**PROBLEM DETAILS**
Down to the last line, copy the records below without any change.

--- START ---

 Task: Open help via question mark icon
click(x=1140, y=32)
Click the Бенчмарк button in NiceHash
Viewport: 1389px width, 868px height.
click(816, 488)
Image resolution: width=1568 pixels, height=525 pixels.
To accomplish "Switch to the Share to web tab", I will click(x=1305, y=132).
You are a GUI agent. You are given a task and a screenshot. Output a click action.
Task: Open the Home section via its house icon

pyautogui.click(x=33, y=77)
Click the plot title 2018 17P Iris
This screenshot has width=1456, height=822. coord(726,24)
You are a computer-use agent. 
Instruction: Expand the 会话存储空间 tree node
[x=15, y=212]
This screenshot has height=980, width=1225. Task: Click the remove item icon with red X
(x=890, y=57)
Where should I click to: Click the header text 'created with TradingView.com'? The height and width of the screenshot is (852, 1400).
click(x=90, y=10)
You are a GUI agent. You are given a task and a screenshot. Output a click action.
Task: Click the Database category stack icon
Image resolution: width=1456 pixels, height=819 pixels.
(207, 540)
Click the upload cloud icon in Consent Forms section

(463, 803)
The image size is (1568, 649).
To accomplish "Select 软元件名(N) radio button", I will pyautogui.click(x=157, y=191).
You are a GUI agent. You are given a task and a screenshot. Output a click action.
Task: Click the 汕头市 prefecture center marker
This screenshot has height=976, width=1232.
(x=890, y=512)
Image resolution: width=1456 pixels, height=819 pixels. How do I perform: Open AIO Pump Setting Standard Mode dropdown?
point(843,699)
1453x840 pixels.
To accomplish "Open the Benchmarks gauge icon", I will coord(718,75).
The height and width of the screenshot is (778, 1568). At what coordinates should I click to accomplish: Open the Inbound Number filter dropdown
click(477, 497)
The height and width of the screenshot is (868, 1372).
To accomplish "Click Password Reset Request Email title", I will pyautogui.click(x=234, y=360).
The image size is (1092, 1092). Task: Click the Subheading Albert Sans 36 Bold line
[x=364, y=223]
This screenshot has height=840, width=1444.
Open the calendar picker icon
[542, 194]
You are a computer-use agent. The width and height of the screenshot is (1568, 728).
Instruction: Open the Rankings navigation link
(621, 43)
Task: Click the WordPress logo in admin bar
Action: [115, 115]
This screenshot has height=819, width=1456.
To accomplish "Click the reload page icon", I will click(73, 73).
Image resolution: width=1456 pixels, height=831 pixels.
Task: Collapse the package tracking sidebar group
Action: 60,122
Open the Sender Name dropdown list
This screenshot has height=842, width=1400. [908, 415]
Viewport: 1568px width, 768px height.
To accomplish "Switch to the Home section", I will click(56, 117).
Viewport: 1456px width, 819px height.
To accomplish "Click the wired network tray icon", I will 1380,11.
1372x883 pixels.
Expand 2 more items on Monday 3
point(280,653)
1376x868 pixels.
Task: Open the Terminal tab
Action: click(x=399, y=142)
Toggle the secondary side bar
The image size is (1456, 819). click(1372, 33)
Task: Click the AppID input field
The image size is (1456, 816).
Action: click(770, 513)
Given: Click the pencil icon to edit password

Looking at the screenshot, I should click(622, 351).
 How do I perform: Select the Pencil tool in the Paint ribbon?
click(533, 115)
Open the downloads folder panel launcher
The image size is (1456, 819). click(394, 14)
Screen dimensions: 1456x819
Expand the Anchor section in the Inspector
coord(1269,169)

--- END ---

**EXPECTED OUTPUT**
 Task: Open help via question mark icon
click(x=1140, y=32)
Click the Бенчмарк button in NiceHash
Viewport: 1389px width, 868px height.
click(816, 488)
Image resolution: width=1568 pixels, height=525 pixels.
To accomplish "Switch to the Share to web tab", I will click(x=1305, y=132).
You are a GUI agent. You are given a task and a screenshot. Output a click action.
Task: Open the Home section via its house icon

pyautogui.click(x=33, y=77)
Click the plot title 2018 17P Iris
This screenshot has width=1456, height=822. coord(726,24)
You are a computer-use agent. 
Instruction: Expand the 会话存储空间 tree node
[x=15, y=212]
This screenshot has height=980, width=1225. Task: Click the remove item icon with red X
(x=890, y=57)
Where should I click to: Click the header text 'created with TradingView.com'? The height and width of the screenshot is (852, 1400).
click(x=90, y=10)
You are a GUI agent. You are given a task and a screenshot. Output a click action.
Task: Click the Database category stack icon
Image resolution: width=1456 pixels, height=819 pixels.
(207, 540)
Click the upload cloud icon in Consent Forms section

(463, 803)
The image size is (1568, 649).
To accomplish "Select 软元件名(N) radio button", I will pyautogui.click(x=157, y=191).
You are a GUI agent. You are given a task and a screenshot. Output a click action.
Task: Click the 汕头市 prefecture center marker
This screenshot has height=976, width=1232.
(x=890, y=512)
Image resolution: width=1456 pixels, height=819 pixels. How do I perform: Open AIO Pump Setting Standard Mode dropdown?
point(843,699)
1453x840 pixels.
To accomplish "Open the Benchmarks gauge icon", I will coord(718,75).
The height and width of the screenshot is (778, 1568). At what coordinates should I click to accomplish: Open the Inbound Number filter dropdown
click(477, 497)
The height and width of the screenshot is (868, 1372).
To accomplish "Click Password Reset Request Email title", I will pyautogui.click(x=234, y=360).
The image size is (1092, 1092). Task: Click the Subheading Albert Sans 36 Bold line
[x=364, y=223]
This screenshot has height=840, width=1444.
Open the calendar picker icon
[542, 194]
You are a computer-use agent. The width and height of the screenshot is (1568, 728).
Instruction: Open the Rankings navigation link
(621, 43)
Task: Click the WordPress logo in admin bar
Action: [115, 115]
This screenshot has height=819, width=1456.
To accomplish "Click the reload page icon", I will click(73, 73).
Image resolution: width=1456 pixels, height=831 pixels.
Task: Collapse the package tracking sidebar group
Action: 60,122
Open the Sender Name dropdown list
This screenshot has height=842, width=1400. [908, 415]
Viewport: 1568px width, 768px height.
To accomplish "Switch to the Home section", I will click(56, 117).
Viewport: 1456px width, 819px height.
To accomplish "Click the wired network tray icon", I will 1380,11.
1372x883 pixels.
Expand 2 more items on Monday 3
point(280,653)
1376x868 pixels.
Task: Open the Terminal tab
Action: click(x=399, y=142)
Toggle the secondary side bar
The image size is (1456, 819). click(1372, 33)
Task: Click the AppID input field
The image size is (1456, 816).
Action: click(770, 513)
Given: Click the pencil icon to edit password

Looking at the screenshot, I should click(622, 351).
 How do I perform: Select the Pencil tool in the Paint ribbon?
click(533, 115)
Open the downloads folder panel launcher
The image size is (1456, 819). click(394, 14)
Screen dimensions: 1456x819
Expand the Anchor section in the Inspector
coord(1269,169)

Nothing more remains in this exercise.